The Bailout of Spanish Banks Raises Serious Questions

12 Mar 2008

El rescate de bancos espaƱoles presenta problemas serios

PARIS, March 7, 2008 (LPAC) -- Certain Spanish banker are suspected of having created securities and SIVs solely for the purpose of obtaining cash from the European Central Bank (ECB), the Frankfurt correspondent of the French daily Les Echoes reported, picking up on a story already reported by EIR's European correspondents and published on EIR websites. The paper quotes Adam Slater, of Oxford Economics, as saying "The worries are on the fact that, in certain countries, banks are creating SIVs whose only purpose is their use as collateral at the special discount window of the ECB and to use these loans to prop up their financial deficits."

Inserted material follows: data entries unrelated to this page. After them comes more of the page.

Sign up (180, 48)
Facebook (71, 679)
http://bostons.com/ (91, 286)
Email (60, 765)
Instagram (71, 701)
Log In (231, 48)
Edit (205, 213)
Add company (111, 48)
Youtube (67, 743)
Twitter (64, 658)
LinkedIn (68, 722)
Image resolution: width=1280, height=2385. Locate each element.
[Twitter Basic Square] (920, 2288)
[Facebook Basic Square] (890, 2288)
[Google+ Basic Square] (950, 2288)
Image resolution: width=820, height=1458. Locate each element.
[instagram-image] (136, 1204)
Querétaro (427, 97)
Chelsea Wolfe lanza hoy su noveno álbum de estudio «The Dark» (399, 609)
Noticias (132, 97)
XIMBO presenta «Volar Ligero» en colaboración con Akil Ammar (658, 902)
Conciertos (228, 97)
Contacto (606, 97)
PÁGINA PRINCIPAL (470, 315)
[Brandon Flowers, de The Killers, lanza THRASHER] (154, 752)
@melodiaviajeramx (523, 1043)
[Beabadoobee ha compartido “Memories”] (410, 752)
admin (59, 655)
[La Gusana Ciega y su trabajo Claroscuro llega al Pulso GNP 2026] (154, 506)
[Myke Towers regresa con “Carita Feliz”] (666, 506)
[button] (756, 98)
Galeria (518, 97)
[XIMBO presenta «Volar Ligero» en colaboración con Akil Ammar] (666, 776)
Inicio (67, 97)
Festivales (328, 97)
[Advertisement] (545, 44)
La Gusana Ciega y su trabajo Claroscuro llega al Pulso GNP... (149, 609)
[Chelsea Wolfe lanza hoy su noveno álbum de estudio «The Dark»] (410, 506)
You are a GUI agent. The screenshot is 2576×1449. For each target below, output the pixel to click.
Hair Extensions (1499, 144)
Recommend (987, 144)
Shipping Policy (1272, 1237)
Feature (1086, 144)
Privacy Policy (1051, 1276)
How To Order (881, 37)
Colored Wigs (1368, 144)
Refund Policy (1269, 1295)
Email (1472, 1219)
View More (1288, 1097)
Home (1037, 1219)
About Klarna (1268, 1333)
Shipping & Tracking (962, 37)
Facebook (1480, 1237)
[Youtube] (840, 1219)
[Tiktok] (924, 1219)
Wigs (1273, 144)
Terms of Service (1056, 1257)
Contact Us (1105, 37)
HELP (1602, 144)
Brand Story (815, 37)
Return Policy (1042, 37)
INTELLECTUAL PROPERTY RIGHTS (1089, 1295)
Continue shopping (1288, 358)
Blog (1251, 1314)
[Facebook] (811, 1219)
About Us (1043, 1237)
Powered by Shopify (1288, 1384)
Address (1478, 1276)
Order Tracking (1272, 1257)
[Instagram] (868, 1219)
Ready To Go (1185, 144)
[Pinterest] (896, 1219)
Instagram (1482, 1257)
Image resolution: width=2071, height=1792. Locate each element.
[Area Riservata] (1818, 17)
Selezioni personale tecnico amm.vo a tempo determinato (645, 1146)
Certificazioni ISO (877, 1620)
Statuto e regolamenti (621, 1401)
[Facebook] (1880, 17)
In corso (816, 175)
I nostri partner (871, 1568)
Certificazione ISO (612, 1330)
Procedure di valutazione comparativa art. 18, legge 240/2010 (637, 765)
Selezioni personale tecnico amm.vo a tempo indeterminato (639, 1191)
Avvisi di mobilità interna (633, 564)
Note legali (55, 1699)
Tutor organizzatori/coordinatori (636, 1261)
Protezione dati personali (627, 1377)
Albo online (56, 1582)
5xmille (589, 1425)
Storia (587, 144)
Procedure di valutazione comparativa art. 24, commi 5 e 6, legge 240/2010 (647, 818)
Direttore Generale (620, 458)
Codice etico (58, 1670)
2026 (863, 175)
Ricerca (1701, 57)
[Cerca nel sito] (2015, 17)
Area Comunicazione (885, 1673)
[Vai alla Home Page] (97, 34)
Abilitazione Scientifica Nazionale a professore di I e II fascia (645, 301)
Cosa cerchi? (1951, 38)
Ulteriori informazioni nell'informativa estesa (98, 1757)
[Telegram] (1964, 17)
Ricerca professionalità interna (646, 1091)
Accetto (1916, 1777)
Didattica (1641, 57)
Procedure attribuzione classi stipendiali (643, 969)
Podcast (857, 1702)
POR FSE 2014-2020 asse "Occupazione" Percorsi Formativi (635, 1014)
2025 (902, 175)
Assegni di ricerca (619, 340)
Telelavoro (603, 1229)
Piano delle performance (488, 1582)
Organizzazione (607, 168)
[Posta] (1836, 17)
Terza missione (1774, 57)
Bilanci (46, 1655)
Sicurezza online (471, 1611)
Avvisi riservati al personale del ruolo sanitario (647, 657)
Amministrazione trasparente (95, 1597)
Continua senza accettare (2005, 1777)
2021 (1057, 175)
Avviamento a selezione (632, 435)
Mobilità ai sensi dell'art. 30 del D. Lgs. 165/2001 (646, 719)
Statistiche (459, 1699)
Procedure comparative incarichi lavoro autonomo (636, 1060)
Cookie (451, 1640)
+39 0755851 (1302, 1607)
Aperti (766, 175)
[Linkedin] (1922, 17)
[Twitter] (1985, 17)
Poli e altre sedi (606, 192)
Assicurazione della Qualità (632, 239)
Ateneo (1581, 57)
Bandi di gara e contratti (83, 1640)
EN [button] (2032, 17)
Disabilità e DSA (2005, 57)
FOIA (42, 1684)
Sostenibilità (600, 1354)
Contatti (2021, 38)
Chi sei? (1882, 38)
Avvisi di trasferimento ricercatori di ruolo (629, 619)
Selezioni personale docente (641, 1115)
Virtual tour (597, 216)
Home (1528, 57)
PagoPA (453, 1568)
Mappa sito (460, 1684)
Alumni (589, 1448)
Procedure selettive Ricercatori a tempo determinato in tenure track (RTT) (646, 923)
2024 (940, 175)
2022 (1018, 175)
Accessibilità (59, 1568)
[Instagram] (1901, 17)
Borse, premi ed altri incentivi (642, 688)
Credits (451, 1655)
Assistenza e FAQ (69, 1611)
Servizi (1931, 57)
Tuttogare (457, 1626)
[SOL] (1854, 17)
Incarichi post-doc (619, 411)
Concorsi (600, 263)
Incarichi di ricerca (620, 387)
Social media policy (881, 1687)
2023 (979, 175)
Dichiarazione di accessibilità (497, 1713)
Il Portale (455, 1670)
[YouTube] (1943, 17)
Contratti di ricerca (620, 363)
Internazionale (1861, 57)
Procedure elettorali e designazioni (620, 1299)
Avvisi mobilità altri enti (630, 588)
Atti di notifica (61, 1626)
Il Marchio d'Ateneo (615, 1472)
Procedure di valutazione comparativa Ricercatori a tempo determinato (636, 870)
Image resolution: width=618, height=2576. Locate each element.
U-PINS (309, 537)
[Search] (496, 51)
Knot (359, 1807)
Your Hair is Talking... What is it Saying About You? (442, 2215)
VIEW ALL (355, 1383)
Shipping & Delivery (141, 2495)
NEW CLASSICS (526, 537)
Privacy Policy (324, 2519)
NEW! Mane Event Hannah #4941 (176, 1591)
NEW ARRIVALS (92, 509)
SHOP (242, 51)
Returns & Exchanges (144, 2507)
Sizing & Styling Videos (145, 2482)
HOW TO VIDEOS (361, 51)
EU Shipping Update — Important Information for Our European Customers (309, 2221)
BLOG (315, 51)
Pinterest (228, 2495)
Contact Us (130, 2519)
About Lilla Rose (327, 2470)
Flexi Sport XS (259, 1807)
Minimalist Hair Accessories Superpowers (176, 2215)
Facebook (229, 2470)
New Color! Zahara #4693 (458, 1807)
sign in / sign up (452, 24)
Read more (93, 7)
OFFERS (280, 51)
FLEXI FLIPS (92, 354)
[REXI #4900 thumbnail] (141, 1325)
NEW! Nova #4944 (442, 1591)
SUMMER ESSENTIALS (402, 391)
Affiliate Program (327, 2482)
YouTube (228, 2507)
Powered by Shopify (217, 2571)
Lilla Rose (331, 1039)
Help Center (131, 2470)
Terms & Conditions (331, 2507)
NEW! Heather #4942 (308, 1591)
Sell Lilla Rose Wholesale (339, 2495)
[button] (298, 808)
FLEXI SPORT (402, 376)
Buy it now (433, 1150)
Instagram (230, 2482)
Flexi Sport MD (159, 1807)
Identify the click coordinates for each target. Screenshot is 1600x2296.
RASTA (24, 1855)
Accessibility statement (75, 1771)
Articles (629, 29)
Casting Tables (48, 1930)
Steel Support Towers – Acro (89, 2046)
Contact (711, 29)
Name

While the global securitization market has ground nearly to a halt in recent months, the volume of asset-backed securities (ABS) being used as collateral for loans from the ECB has been climbing, with ABS rising since September to 215 billion euros, or 17% of the collateral provided by borrowers to the ECB, up from 12% in 2006. Special attention is given to Spain, where securitization rose massively over the fourth quarter of last year. Since last September, the Spanish banks alone represent 9% of the volume of refinancing conducted by the ECB, whereas they comprised only 4-5% before then.

This reality is disconcerting, especially if a real estate bubble explodes, says Les Echos. Slater claims such an explosion would cause huge losses to the banks which could devaluate the value of their collateral deposited at the ECB. Then the ECB would be forced to require the banks to give more, and higher-valued, assets as collateral.